*** Opening of EXTRACTED ENTRIES ***

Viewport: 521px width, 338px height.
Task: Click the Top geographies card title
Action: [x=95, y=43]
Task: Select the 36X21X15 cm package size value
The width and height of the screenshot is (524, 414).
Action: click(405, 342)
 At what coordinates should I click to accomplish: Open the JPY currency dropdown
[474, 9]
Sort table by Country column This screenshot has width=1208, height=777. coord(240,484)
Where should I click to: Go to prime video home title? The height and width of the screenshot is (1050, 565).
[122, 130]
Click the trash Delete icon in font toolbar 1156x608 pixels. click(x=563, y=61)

*** Close of EXTRACTED ENTRIES ***
*** Opening of EXTRACTED ENTRIES ***

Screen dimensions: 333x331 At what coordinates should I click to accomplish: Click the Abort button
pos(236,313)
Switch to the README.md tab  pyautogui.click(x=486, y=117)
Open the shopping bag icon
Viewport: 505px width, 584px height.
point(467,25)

*** Close of EXTRACTED ENTRIES ***
*** Opening of EXTRACTED ENTRIES ***

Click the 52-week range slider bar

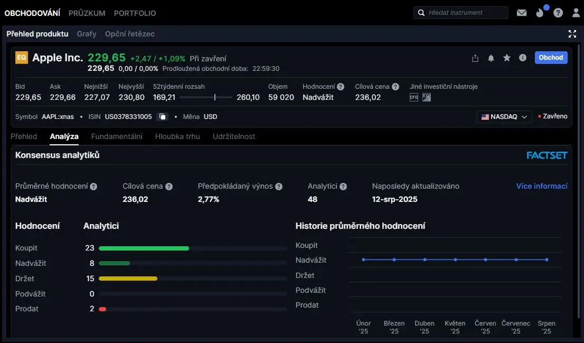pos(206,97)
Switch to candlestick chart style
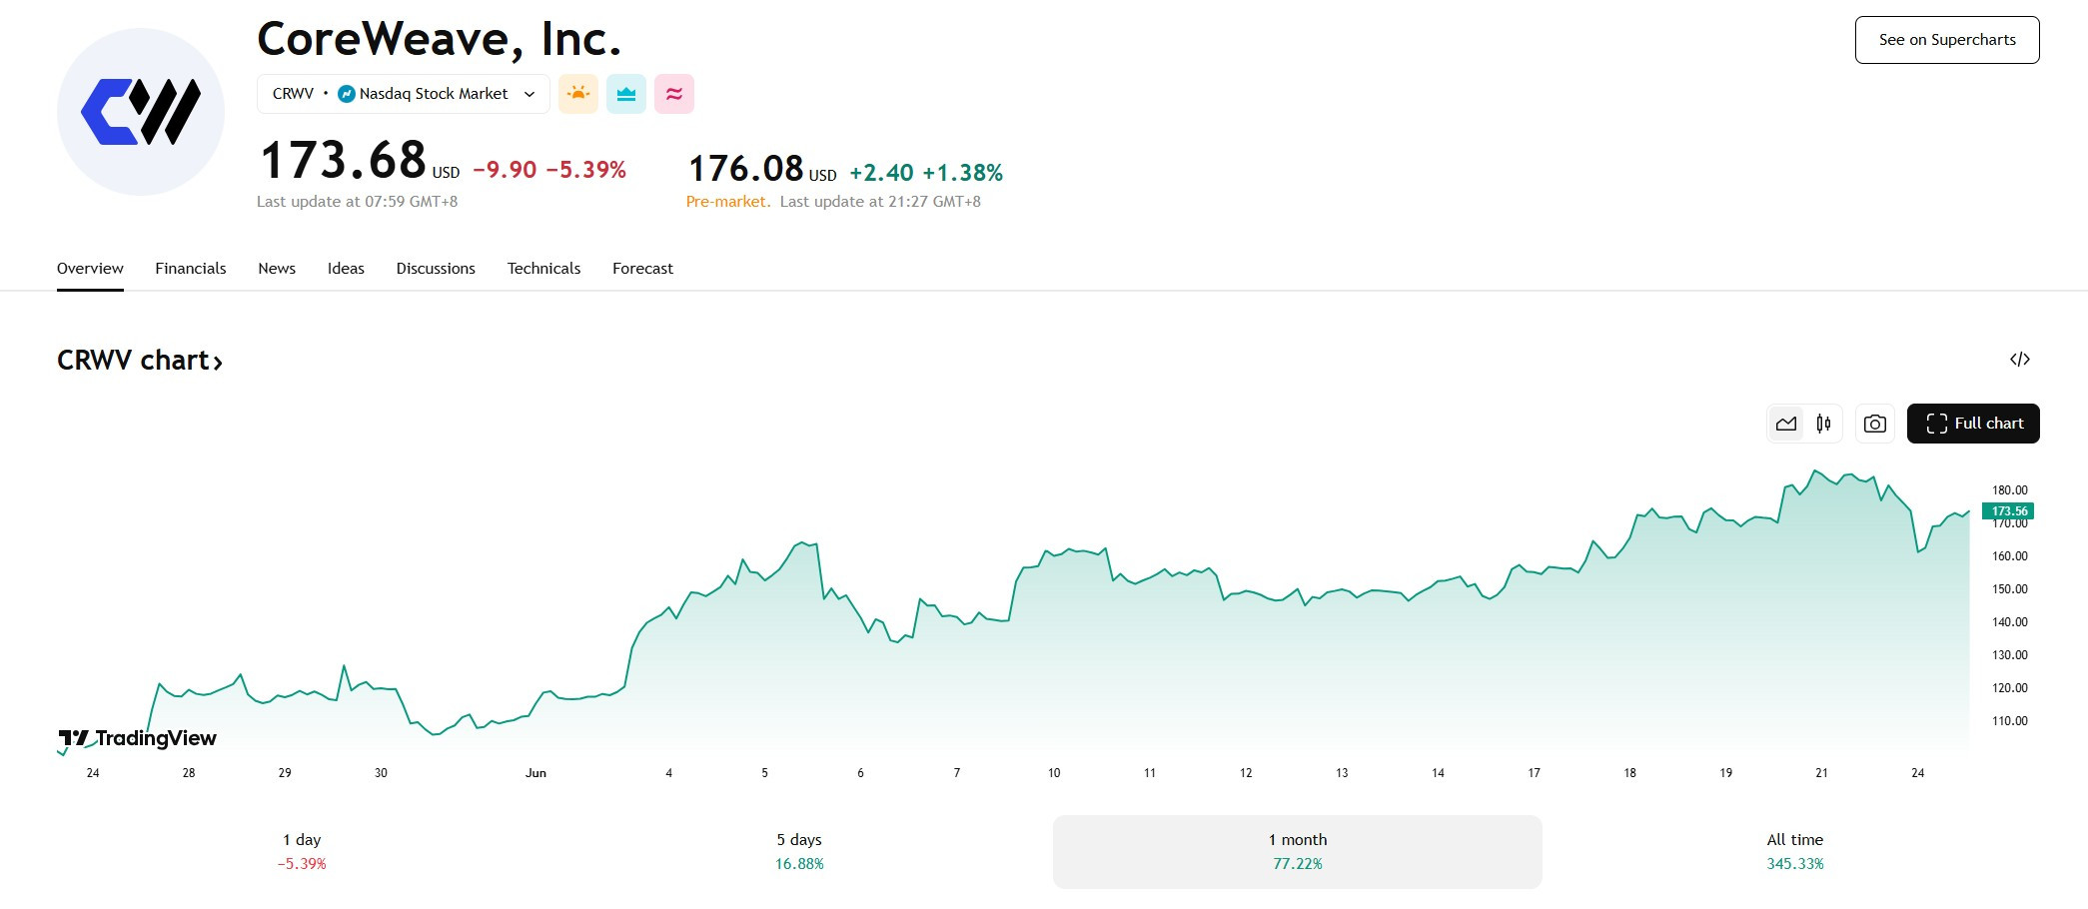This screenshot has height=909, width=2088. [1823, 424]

*** Close of EXTRACTED ENTRIES ***

- WHAT TO DO -
In the data above, find the line that contains "Where should I" and the line that contains "Click the trash". Repeat exactly those lines and every line between them, and only those.

- ANSWER AREA -
Where should I click to: Go to prime video home title? The height and width of the screenshot is (1050, 565).
[122, 130]
Click the trash Delete icon in font toolbar 1156x608 pixels. click(x=563, y=61)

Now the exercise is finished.